An outstanding field of basic scientists and clinical investigators have explored the chemical space (druggable space) for osteosarcoma and have pioneered an efficient system of rapidly-completed phase II studies in the Children’s Oncology Group. Drugs have included RANKL inhibitors, anti-disialoganglioside antibodies, irreversible tubulin inhibitors, and anti-glycoprotein NMB conjugates – among others.

Clear Cell Sarcoma (CCS) is a very rare soft tissue of children and adults. The underlying clinical problem is that only surgery is curative: chemotherapy and radiation are ineffective. Relapse with metastases results in a significant unmet clinical need because surgery is not possible and effective targeted therapies have not yet been developed. To meet this clinical need by developing new therapies, the biology of CCS needs to be taken into consideration: not only is the EWSR1-ATF1 chimeric transcription factor/fusion gene present, but cooperating mutations may also be present.

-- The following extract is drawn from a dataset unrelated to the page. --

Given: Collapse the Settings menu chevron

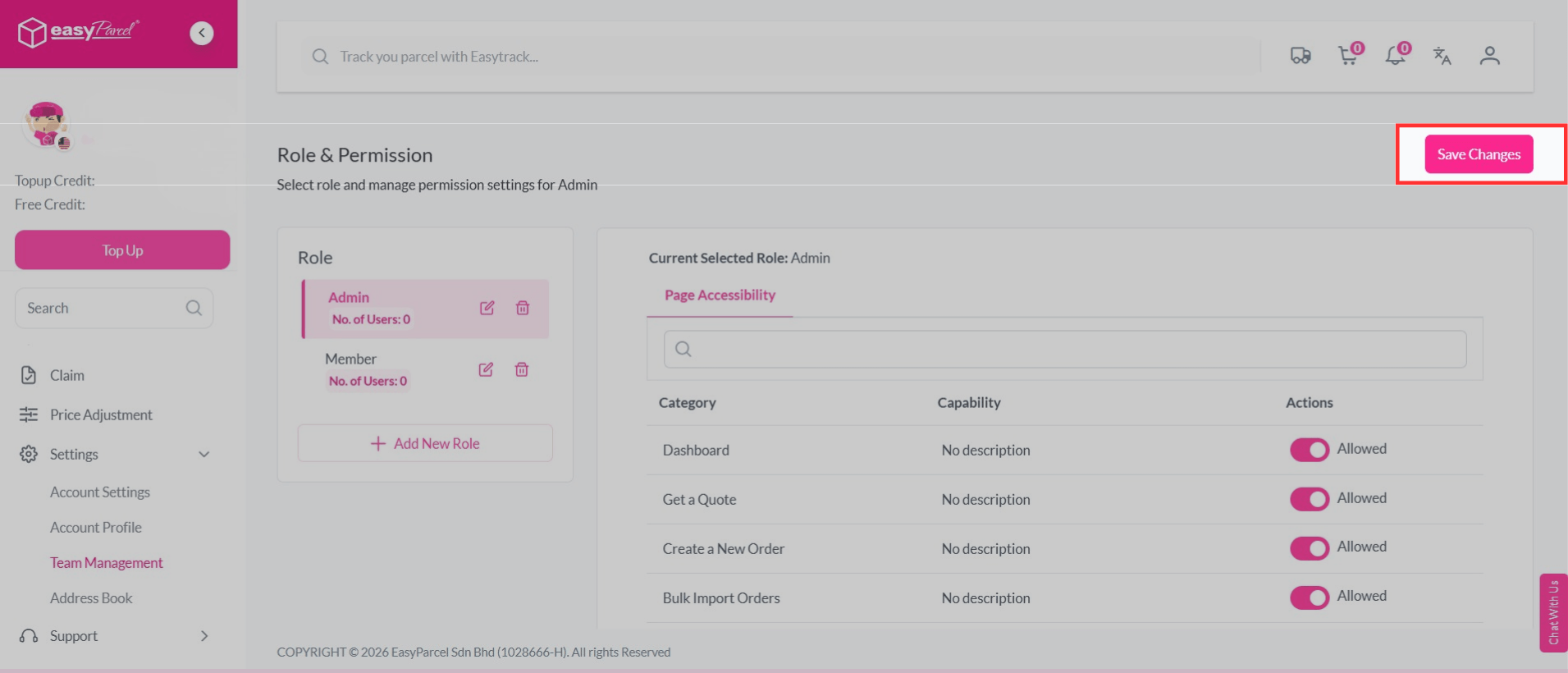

EPS does not yet have a long history of international clinical data collection, with centralized imaging, histology slides or specimen collection (e.g., for future DNA and RNA studies). The purpose of this proposal is to empower a centralized resource of all available EPS data and resources so that Big Data (machine learning) can answer key questions around EPS care. Goals include Patient-oriented Registry & Biobank, Proteomics, Cutting-edge Database & Sequence Analysis Pipelines, Synchronization and Sharing, Outreach and Portability and Publication.